Sighthound Cardiovascular Anomalies
From the cardiovascular standpoint, normal Greyhounds typically have a 1-2/6 left-sided basilar systolic murmur (abnormal heart sound caused by turbulent blood flow or swirling) that irradiates into the carotid artery (bruit); this murmur is louder when the dog is excited and has higher sympathetic tone. The murmur is due to the fact that they have a very large left ventricle (cardiac chamber that pumps blood to the body), needed to pump highly viscous blood though the contracting muscles during exercise. However, the diameter of the aortic annulus (“exit door” of the left ventricle) is similar to that in dogs of equivalent size, thus resulting in a murmur of functional aortic stenosis due to high aortic velocity. The larger left ventricle in Greyhounds results in a high vertebral heart score (VHS), and an erroneous diagnosis of cardiomegaly on radiographs. Greyhounds also have higher concentrations of serum troponin I and proBNP (biomarkers of heart disease) than other dogs; they are frequently in the range of a dog with cardiomyopathy.

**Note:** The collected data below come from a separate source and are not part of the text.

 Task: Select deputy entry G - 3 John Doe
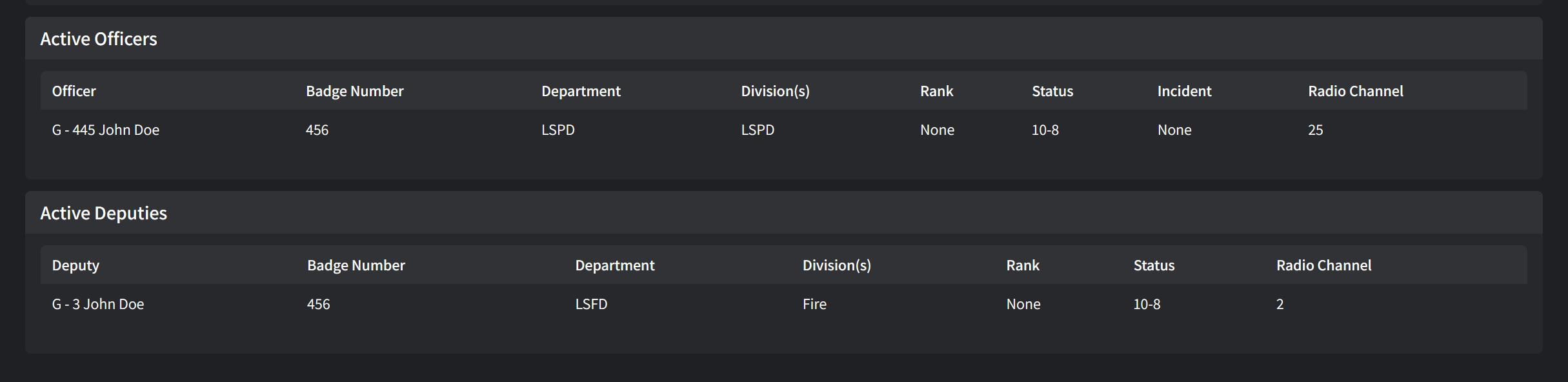[x=97, y=303]

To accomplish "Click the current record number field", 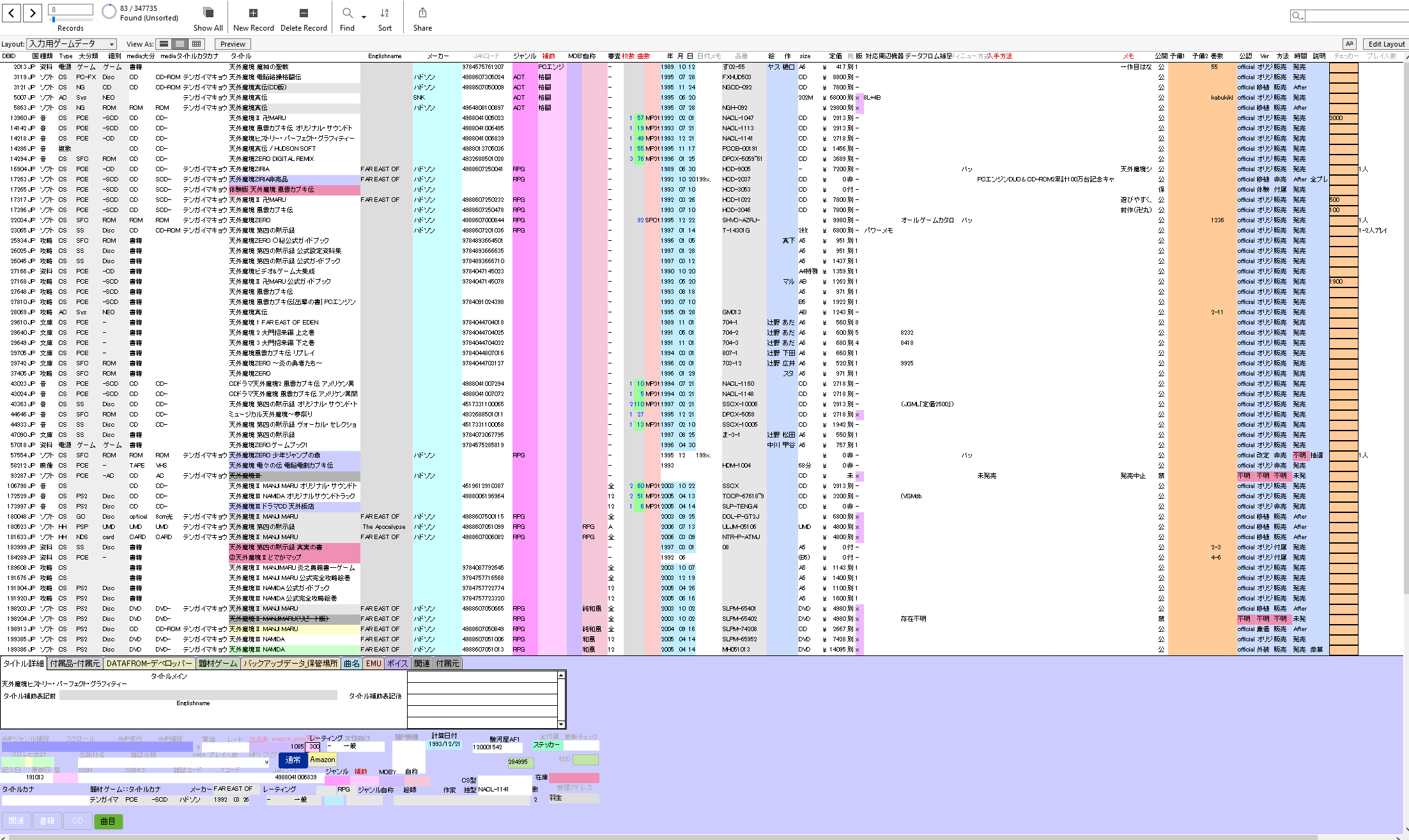I will point(71,10).
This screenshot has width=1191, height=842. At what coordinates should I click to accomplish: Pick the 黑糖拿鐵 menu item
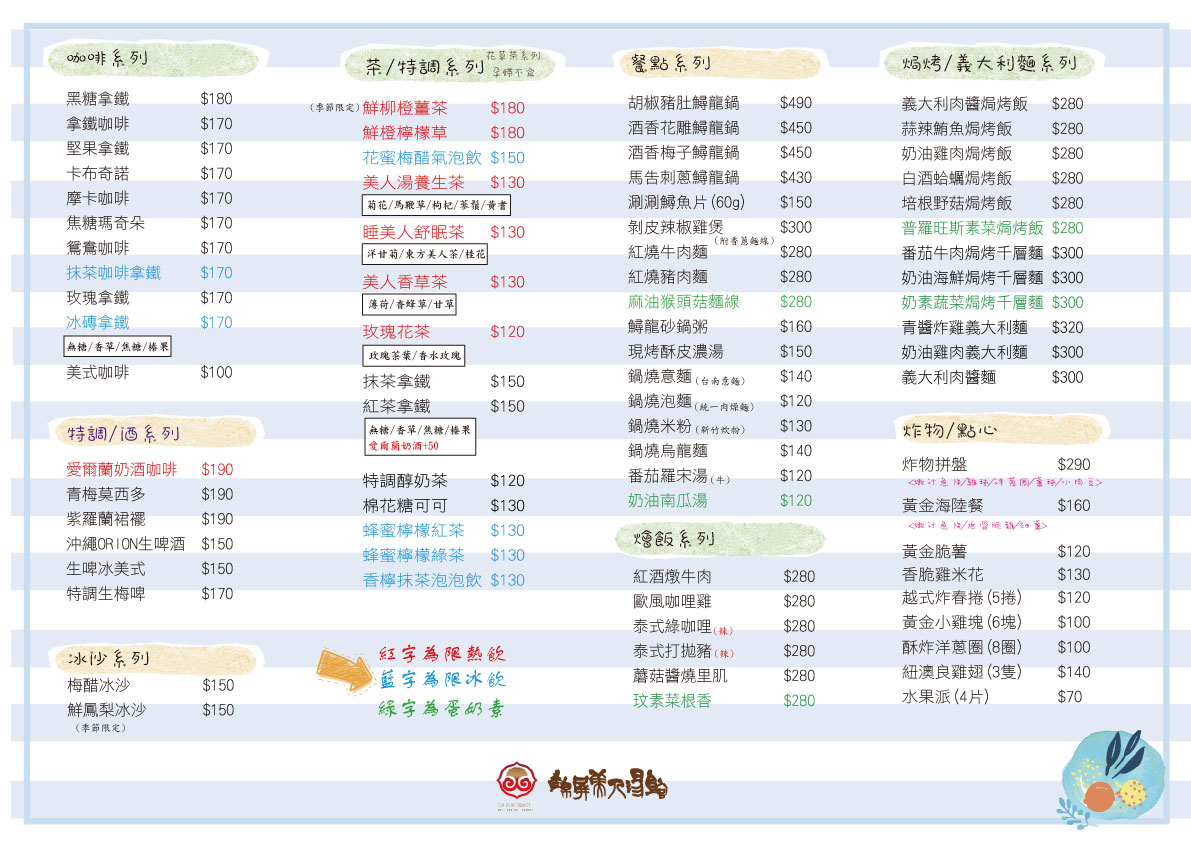98,99
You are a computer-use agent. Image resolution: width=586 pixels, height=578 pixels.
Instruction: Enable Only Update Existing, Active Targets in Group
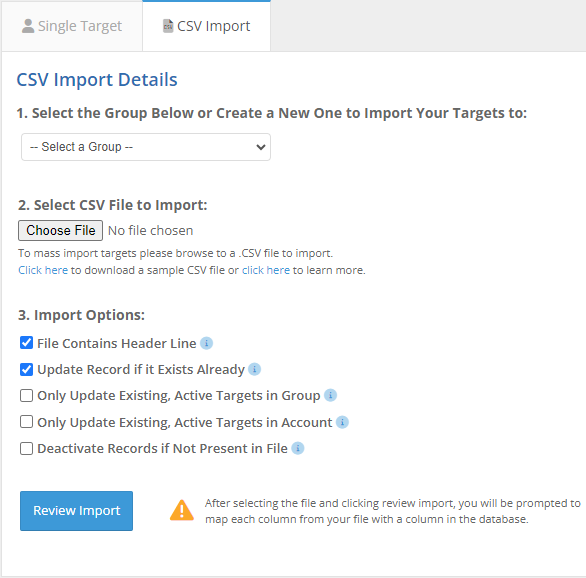[x=26, y=395]
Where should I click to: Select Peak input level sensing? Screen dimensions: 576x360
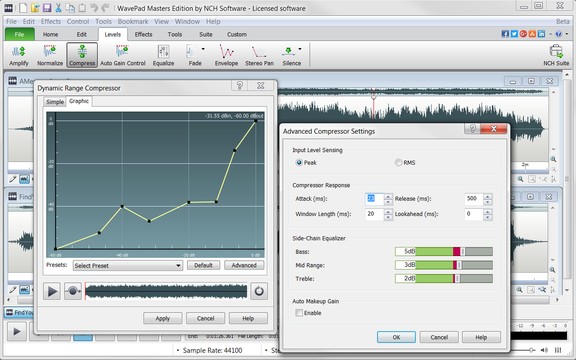coord(299,162)
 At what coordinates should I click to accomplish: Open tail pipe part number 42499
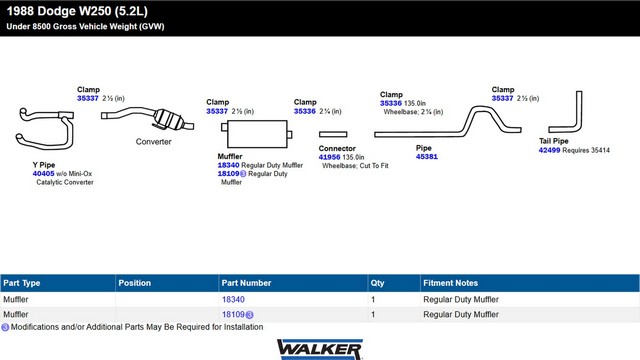(x=549, y=150)
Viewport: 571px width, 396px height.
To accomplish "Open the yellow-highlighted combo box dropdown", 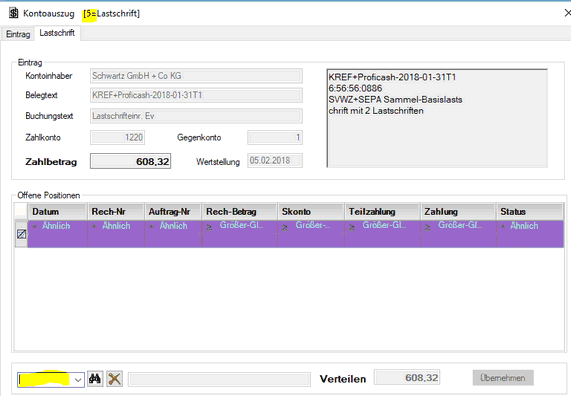I will [78, 380].
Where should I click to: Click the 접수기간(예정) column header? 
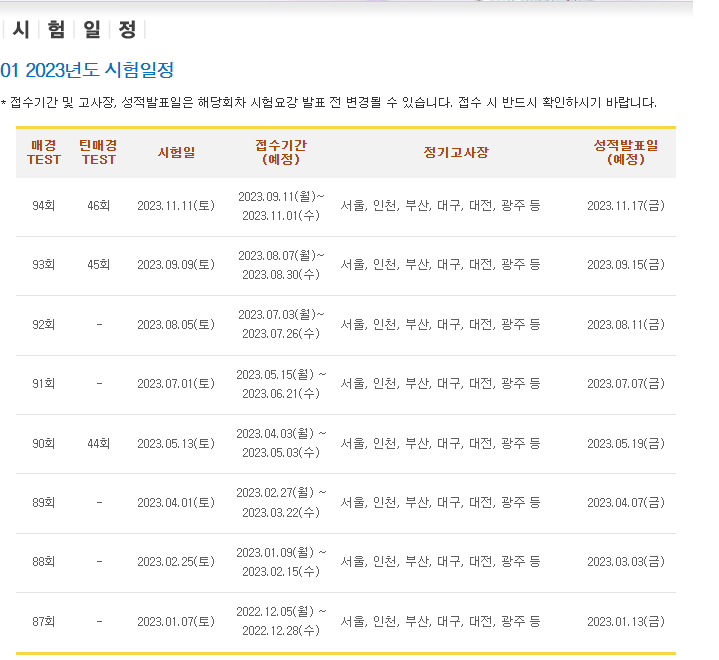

Greyhounds and other sighthounds (except Irish Wolfhounds) also have high blood pressure. In the 60s, several medical research institutions kept Greyhounds as a model for systemic hypertension in people. A normal Greyhound may have systolic BP of >160 mmHg upon presentation to a veterinary hospital. Greyhounds have a “white coat effect” on BP; normal Greyhounds have systolic BPs in the 160 mmHg range in the hospital, but only 120 mmHg at home.
Therapeutic Anesthesia
Anybody who uses medication in a Greyhound knows that in this breed, “Life is like a box of chocolates”; in other words, you “never know what you are going to get”. Recent research has shown that Greyhounds do not metabolize drugs as other dogs do. The activity of hepatic cytochrome P-450 enzymes (CYP) is significantly lower than in other breeds, thus accounting for erratic metabolism of some drugs when polypharmacy is used. For example, a therapeutic dose of propofol in a Greyhound results in anesthesia that lasts minutes; if the dog is receiving a “CYP drug”, such a chloramphenicol, the same dose of propofol will result in anesthesia lasting several hours. In our experience, a good example of this is the administration of acepromazine. If a Greyhound receives a therapeutic dose of acepromazine (0.05-0.1 mg/kg) for premedication, anesthesia recovery may take as long as 8 hours; at OSU, we use a total dose of 0.5 mg for a 30-kg Greyhound. In addition to the CYP deficiency, Greyhounds also have high glomerular filtration rate (GFR) and volume of distribution, and may have differences in intestinal drug absorption.